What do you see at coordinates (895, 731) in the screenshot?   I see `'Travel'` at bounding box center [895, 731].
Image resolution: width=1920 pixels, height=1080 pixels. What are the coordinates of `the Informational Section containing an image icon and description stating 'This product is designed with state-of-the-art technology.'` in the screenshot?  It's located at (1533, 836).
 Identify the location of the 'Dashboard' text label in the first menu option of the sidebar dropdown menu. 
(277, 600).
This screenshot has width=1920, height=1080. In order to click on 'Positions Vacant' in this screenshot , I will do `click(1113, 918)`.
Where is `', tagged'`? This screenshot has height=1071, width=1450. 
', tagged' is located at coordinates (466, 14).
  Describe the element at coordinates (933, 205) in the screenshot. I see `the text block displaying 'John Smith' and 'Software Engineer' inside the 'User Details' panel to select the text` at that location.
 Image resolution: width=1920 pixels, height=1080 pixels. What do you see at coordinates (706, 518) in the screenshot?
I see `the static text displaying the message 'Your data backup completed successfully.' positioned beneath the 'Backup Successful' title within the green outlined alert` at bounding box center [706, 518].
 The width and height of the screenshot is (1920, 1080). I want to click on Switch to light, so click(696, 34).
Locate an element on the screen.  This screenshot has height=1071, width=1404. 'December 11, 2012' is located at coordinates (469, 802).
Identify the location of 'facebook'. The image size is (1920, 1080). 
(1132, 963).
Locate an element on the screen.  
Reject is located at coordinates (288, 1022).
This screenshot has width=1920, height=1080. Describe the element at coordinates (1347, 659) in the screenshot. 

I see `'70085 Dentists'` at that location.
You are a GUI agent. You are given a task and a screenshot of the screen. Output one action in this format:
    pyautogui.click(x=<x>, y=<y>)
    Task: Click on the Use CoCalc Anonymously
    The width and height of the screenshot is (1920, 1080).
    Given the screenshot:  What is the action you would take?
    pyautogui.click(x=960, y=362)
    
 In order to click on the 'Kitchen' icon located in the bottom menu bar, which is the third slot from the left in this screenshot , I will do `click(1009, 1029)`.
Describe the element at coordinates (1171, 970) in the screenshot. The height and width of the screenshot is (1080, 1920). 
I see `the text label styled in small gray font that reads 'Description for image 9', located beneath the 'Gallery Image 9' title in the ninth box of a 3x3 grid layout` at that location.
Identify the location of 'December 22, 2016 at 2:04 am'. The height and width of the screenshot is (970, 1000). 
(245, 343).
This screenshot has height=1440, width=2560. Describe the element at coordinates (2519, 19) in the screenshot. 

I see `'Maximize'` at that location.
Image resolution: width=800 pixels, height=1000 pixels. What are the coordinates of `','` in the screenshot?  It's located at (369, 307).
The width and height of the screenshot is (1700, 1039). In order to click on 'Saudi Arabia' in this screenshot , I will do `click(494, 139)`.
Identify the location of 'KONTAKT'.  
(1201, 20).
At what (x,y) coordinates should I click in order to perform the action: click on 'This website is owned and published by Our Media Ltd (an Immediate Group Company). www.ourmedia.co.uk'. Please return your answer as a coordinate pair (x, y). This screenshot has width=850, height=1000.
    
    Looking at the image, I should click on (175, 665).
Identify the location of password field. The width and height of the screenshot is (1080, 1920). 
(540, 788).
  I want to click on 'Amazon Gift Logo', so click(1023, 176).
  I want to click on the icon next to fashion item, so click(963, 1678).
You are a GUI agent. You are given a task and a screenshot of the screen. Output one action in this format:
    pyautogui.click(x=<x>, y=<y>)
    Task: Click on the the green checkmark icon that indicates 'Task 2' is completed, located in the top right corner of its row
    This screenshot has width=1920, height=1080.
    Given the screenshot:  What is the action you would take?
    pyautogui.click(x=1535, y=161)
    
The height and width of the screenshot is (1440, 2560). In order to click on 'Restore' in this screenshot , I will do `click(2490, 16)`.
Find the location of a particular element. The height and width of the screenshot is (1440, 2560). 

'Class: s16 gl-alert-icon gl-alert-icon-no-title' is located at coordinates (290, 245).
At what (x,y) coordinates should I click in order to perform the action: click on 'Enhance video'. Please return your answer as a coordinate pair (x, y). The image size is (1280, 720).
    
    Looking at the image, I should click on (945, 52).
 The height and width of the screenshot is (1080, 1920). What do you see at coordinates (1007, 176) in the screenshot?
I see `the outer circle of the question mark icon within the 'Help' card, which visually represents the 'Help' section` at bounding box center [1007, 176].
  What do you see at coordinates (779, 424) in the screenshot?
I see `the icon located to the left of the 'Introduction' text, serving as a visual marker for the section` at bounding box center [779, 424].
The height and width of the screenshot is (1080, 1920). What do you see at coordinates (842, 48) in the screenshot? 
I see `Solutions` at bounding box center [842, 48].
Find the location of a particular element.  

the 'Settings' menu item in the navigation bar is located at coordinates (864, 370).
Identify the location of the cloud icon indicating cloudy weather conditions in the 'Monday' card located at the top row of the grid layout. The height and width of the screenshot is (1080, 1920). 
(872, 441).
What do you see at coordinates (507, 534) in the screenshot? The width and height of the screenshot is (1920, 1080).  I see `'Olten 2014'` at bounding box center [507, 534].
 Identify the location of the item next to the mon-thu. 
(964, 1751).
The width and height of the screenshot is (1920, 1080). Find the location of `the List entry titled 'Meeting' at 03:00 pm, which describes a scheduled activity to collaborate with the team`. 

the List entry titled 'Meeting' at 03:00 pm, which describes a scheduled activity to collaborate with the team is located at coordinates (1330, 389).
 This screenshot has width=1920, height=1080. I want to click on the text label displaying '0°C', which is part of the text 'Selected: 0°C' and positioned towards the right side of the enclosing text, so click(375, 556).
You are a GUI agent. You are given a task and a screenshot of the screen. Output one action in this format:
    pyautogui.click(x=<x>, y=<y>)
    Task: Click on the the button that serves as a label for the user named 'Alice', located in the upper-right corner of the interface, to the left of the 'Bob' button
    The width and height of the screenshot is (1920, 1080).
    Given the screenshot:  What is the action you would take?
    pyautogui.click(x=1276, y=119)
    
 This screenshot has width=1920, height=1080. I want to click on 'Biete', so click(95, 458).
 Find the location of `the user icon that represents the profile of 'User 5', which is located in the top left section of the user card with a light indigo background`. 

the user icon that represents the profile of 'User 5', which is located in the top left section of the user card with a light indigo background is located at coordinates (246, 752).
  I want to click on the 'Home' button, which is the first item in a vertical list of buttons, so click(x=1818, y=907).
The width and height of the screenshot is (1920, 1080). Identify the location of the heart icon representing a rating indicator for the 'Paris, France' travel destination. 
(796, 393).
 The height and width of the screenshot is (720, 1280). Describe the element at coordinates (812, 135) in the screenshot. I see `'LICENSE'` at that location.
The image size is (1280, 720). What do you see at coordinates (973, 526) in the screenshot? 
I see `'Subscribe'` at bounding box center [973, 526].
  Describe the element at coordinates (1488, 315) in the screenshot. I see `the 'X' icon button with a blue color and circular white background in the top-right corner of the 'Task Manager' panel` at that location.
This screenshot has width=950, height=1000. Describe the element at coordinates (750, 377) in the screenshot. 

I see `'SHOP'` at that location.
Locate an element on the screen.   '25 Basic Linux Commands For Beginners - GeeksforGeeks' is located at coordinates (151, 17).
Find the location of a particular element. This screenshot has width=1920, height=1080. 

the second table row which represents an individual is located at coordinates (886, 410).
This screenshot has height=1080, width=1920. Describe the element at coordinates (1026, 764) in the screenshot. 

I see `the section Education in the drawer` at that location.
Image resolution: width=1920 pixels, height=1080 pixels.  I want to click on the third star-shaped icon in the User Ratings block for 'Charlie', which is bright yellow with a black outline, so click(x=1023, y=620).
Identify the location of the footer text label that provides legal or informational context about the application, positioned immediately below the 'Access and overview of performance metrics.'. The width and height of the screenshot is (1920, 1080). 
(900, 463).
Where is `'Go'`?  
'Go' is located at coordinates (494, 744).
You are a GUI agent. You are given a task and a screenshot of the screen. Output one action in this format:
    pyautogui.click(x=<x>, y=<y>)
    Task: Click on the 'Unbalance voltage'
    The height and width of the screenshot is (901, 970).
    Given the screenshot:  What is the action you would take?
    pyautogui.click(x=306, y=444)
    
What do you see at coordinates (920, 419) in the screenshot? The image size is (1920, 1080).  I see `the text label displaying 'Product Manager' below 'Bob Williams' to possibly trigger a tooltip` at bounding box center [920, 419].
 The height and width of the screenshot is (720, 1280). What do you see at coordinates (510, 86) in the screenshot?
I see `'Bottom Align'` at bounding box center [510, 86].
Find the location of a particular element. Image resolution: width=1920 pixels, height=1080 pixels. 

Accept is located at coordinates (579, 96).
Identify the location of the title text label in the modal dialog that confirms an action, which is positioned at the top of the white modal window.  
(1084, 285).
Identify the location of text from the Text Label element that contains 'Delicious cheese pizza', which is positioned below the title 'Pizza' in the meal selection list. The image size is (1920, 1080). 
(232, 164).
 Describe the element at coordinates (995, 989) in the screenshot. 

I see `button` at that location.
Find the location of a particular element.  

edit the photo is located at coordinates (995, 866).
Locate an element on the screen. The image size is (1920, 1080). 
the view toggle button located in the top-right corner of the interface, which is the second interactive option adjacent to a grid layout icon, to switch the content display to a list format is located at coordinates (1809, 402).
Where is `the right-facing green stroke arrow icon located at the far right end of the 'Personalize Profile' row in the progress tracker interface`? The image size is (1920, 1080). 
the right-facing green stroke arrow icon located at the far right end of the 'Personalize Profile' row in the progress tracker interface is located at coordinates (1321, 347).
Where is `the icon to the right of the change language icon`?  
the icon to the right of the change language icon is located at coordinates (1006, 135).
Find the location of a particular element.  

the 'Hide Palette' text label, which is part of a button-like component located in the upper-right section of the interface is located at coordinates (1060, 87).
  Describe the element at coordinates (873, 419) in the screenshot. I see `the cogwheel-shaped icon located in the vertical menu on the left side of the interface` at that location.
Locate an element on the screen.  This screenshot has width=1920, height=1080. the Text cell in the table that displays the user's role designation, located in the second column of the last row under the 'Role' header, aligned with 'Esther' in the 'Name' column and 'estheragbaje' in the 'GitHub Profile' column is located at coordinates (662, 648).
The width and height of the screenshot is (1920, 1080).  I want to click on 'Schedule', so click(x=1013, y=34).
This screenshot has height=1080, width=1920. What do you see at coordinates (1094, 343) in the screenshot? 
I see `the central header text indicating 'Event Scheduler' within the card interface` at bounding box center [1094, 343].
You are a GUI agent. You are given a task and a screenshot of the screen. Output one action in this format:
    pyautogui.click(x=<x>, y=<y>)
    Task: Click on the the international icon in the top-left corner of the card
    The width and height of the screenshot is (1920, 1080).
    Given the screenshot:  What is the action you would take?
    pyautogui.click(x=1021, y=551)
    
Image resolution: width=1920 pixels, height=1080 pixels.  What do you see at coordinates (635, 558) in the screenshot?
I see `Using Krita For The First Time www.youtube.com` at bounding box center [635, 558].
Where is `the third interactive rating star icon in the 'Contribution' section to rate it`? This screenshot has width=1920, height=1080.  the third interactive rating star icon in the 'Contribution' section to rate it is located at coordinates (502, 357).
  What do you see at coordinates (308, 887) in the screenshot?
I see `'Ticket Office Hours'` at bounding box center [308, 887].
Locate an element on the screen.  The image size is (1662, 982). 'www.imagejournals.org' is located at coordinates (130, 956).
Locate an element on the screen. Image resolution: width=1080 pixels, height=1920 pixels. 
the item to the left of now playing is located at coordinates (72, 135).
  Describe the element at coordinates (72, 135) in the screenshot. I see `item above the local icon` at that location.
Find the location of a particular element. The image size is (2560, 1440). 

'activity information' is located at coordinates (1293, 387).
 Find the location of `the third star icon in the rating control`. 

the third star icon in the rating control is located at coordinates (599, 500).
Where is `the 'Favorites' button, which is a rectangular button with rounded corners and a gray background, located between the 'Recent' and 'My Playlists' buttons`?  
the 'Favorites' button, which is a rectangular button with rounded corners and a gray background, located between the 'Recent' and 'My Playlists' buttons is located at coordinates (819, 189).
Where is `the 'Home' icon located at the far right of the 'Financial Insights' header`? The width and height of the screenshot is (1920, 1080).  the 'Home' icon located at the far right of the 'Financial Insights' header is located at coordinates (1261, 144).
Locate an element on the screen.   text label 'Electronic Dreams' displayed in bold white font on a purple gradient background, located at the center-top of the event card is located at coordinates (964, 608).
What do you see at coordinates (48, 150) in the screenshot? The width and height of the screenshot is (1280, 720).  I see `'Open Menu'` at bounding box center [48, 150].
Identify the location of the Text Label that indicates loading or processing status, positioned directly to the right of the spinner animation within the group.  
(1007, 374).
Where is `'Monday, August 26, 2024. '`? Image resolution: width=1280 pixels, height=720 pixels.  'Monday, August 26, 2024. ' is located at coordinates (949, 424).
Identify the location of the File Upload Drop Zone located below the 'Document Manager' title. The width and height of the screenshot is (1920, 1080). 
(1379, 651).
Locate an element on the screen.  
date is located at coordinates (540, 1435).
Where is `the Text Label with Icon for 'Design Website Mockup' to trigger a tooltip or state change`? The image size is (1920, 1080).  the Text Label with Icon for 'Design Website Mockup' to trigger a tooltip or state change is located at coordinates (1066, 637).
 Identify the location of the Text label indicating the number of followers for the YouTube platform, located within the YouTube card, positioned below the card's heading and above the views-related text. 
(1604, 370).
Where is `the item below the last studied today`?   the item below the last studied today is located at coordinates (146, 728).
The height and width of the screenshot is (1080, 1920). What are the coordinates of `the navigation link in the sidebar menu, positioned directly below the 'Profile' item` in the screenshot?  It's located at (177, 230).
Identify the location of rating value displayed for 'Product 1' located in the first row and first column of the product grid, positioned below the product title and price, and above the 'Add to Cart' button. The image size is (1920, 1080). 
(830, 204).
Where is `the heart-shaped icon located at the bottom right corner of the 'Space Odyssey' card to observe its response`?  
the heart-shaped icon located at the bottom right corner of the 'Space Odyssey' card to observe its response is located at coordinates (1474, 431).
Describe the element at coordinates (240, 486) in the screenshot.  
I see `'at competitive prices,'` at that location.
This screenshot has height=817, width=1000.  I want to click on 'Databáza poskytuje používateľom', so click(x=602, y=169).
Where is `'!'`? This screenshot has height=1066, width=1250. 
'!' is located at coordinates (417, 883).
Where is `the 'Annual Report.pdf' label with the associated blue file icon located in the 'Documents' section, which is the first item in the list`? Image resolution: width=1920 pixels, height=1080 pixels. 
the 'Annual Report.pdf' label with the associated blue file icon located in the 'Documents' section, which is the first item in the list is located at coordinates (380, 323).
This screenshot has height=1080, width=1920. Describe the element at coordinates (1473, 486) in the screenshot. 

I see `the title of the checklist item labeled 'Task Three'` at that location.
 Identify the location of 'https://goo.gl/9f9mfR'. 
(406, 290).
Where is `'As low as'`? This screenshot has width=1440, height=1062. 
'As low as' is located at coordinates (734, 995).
★ ★ ★ ★
Problem to solve:
Please count the lines of the records above that contain the word "next" and give only that number.

Solution below:
2